3

i need help with createDataPartition I am getting this error

Error in createDataPartition(TBdta$medv, p = 0.8, list = FALSE) : y must have at least 2 data points

my code

library(tibble)
dta <- url("http://course1.winona.edu/bdeppa/Stat%20425/Data/Boston_Housing.csv")
TBdta <- as_tibble(read.csv(dta, check.names = FALSE)) 
TBdta

My error comes when i run the below chunch

# Split out validation dataset
# create a list of 80% of the rows in the original dataset we can use for training
set.seed(7)
validationIndex <- createDataPartition(TBdta$medv, p=0.80, list=FALSE)
# select 20% of the data for validation
validation <- TBdta$medv[-validationIndex,]
# use the remaining 80% of data to training and testing the models
dataset <- TBdta$medv[validationIndex,]

Error in createDataPartition(TBdta$medv, p = 0.8, list = FALSE) : y must have at least 2 data points

Ronak Shah
  • 377,200
  • 20
  • 156
  • 213
Matrix007
  • 51
  • 1
  • 4
  • 7
  • 1
    I'm afraid that is just a typo.
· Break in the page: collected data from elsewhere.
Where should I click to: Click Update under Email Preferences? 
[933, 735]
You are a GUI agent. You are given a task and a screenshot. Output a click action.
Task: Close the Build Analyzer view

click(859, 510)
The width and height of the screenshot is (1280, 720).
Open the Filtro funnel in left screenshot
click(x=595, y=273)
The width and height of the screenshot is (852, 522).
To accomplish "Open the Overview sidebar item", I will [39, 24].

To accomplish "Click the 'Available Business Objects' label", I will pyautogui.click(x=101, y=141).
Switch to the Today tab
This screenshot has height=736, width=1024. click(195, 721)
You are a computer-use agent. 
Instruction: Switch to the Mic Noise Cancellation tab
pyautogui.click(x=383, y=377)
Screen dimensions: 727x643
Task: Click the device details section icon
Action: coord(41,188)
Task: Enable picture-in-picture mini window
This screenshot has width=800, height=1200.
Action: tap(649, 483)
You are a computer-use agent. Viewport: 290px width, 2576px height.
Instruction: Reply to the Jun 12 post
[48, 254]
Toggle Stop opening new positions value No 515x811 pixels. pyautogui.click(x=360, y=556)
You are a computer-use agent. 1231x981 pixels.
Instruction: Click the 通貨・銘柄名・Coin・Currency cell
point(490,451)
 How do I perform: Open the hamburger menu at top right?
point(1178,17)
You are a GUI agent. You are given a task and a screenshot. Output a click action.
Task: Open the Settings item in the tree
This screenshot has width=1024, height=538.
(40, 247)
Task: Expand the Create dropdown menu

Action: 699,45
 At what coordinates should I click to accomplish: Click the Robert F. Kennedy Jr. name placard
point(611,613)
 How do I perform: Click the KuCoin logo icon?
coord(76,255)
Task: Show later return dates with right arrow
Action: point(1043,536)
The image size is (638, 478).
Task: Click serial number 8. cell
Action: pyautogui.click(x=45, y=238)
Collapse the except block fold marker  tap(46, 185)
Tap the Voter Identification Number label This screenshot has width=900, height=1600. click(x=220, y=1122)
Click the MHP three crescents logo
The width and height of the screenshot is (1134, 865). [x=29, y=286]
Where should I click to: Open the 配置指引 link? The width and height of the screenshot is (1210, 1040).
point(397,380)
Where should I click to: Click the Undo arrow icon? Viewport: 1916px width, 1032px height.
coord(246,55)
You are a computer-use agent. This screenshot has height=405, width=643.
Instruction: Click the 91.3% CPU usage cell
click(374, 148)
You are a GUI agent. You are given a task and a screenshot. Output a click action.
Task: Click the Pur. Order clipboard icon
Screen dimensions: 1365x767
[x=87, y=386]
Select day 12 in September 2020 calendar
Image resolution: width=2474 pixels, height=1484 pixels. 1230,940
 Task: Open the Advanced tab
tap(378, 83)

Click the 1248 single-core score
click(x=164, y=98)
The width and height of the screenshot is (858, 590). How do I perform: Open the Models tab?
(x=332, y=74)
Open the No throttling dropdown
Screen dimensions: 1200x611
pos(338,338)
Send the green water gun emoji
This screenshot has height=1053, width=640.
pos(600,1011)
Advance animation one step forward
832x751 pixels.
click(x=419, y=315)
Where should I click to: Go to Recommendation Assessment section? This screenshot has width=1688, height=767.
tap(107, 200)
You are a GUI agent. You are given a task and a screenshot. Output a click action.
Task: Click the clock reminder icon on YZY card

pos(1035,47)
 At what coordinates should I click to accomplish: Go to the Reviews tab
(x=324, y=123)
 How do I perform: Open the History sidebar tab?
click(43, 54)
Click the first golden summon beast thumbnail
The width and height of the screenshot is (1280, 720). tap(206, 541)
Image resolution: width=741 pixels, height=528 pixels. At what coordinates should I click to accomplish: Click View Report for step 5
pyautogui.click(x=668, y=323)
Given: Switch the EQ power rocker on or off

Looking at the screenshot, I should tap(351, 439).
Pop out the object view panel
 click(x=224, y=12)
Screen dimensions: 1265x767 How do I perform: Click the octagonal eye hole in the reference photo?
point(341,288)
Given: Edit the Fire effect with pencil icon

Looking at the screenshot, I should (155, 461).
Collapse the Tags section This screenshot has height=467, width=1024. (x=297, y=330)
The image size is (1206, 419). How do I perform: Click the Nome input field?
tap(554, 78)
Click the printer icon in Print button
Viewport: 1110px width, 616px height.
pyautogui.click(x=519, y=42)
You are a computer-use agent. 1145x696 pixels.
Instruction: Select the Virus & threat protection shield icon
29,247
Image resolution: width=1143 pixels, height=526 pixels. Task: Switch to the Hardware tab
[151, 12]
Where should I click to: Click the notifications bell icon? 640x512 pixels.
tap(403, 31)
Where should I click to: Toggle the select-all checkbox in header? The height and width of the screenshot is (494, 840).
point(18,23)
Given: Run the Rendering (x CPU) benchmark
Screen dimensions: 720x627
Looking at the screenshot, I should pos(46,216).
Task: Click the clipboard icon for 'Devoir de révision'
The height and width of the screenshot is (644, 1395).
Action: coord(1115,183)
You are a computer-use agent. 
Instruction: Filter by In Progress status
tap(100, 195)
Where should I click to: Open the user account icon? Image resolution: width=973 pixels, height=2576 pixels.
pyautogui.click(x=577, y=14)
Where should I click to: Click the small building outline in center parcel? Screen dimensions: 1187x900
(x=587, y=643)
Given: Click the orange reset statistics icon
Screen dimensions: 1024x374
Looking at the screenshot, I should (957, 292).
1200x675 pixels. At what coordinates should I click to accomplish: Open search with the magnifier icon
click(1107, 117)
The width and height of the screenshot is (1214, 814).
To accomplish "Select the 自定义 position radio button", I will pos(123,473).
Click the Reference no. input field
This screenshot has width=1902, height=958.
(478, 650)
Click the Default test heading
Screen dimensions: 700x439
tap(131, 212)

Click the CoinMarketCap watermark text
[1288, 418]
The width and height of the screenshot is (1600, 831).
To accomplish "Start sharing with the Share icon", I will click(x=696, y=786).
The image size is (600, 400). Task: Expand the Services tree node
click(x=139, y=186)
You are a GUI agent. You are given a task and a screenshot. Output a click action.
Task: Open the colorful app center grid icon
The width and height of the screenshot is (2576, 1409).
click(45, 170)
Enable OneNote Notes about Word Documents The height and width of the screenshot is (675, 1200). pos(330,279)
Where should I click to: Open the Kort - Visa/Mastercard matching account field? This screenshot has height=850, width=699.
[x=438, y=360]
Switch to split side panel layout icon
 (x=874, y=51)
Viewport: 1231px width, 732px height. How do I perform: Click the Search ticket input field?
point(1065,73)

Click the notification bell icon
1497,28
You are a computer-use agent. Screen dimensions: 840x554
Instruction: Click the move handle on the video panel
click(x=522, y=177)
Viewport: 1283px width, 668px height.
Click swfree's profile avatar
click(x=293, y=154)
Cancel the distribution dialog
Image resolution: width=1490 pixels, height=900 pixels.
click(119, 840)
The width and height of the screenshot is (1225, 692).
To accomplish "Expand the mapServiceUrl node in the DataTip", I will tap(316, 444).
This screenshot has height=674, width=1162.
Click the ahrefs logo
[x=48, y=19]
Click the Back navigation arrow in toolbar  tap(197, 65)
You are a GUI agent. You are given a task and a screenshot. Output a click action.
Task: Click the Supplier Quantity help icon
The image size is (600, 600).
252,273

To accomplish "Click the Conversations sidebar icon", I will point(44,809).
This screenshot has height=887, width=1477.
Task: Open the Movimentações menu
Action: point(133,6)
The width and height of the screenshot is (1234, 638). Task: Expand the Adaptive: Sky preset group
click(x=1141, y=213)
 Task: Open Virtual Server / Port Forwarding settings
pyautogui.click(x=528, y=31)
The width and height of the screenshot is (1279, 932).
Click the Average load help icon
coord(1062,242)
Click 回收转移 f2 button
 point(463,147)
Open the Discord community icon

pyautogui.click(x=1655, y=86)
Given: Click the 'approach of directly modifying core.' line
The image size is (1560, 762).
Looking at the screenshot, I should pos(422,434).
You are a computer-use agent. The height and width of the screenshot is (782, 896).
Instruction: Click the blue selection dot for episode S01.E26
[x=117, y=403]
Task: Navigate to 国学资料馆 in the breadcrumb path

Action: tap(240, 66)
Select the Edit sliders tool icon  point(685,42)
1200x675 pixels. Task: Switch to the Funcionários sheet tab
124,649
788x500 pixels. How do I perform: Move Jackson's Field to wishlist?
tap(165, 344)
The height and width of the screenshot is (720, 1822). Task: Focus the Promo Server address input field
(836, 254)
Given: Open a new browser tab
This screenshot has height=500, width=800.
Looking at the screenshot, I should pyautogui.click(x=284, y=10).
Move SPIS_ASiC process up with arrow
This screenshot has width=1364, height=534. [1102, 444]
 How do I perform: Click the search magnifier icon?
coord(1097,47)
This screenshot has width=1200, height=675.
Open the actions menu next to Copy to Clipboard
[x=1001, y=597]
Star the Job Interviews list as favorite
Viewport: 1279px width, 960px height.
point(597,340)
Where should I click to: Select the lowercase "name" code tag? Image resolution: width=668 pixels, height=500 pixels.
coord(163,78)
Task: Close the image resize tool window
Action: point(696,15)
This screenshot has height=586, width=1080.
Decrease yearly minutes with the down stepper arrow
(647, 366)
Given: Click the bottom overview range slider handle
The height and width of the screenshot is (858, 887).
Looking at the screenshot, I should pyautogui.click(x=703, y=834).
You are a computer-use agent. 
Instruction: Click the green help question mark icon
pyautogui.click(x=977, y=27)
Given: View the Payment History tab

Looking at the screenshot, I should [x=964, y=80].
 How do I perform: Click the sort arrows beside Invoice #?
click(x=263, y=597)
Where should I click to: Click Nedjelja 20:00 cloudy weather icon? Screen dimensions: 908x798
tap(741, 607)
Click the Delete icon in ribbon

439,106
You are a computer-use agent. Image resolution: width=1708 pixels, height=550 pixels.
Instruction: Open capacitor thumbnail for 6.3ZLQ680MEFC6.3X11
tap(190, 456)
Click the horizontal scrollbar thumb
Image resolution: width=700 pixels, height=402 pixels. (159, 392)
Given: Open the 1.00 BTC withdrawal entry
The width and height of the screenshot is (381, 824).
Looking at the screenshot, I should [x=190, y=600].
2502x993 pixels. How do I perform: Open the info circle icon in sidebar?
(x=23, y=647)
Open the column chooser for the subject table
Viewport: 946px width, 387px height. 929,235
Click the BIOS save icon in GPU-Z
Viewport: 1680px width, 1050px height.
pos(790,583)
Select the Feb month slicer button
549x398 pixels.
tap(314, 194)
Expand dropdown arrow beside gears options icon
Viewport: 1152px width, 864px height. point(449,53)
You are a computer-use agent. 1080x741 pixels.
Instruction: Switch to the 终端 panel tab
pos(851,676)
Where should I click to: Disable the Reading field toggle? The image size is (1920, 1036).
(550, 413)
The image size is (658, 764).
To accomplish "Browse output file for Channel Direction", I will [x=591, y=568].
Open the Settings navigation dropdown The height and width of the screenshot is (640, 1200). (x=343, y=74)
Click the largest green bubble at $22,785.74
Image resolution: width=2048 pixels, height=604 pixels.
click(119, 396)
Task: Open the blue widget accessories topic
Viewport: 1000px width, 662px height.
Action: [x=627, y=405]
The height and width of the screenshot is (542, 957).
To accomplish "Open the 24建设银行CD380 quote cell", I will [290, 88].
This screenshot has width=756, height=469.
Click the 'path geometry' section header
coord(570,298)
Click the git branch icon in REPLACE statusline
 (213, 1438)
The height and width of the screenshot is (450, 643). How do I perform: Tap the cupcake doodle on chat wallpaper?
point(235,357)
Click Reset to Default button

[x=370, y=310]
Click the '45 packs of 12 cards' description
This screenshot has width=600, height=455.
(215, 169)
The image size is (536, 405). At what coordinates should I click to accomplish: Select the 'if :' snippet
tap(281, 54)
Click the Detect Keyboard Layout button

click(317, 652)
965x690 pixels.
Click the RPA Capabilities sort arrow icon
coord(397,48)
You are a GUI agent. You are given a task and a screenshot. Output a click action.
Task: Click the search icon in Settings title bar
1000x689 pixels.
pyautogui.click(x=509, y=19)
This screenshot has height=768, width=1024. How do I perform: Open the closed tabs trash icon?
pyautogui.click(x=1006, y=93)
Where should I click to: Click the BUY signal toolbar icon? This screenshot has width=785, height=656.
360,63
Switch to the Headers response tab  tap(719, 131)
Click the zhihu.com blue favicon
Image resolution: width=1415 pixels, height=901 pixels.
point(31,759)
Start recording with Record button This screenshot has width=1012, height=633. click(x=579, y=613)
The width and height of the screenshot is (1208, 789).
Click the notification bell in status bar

The column name is `MEDV` and you are using `medv` in lower case. – Ronak Shah Dec 07 '19 at 01:07
  • thank you but that doesn't work either, still get Warning messages: 1: Unknown or uninitialised column: 'medv'. 2: Unknown or uninitialised column: 'medv'. Unknown or uninitialised column: 'medv'.Unknown or uninitialised column: 'medv'. – Matrix007 Dec 07 '19 at 01:16
  • are you sure you are using the correct column name? It works for me though. `validationIndex <- caret::createDataPartition(TBdta$MEDV, p=0.80, list=FALSE)` – Ronak Shah Dec 07 '19 at 01:18
  • this is my code set.seed(7) validationIndex <- caret::createDataPartition(TBdta$MEDV, p=0.80, list=FALSE) # select 20% of the data for validation validation <- TBdta$MEDV[-validationIndex,] # use the remaining 80% of data to training and testing the models dataset <- TBdta$MEDV[validationIndex,] – Matrix007 Dec 07 '19 at 01:25
  • still get error, Show in New WindowClear OutputExpand/Collapse Output Warning messages: 1: Unknown or uninitialised column: 'medv'. 2: Unknown or uninitialised column: 'medv'. 3: Unknown or uninitialised column: 'medv'. Error in TBdta$MEDV[-validationIndex, ] : incorrect number of dimensions – Matrix007 Dec 07 '19 at 01:25
  • code error at validation <- TBdta$MEDV[-validationIndex,] – Matrix007 Dec 07 '19 at 01:28

1 Answers1

1

I guess what you need is

set.seed(7)
validationIndex <- caret::createDataPartition(TBdta$MEDV, p=0.80, list=FALSE)
validation <- TBdta[-validationIndex,]
dataset <- TBdta[validationIndex,]

So that you have

dim(validation)
#[1] 99 14
dim(dataset)
#[1] 407  14
Ronak Shah
  • 377,200
  • 20
  • 156
  • 213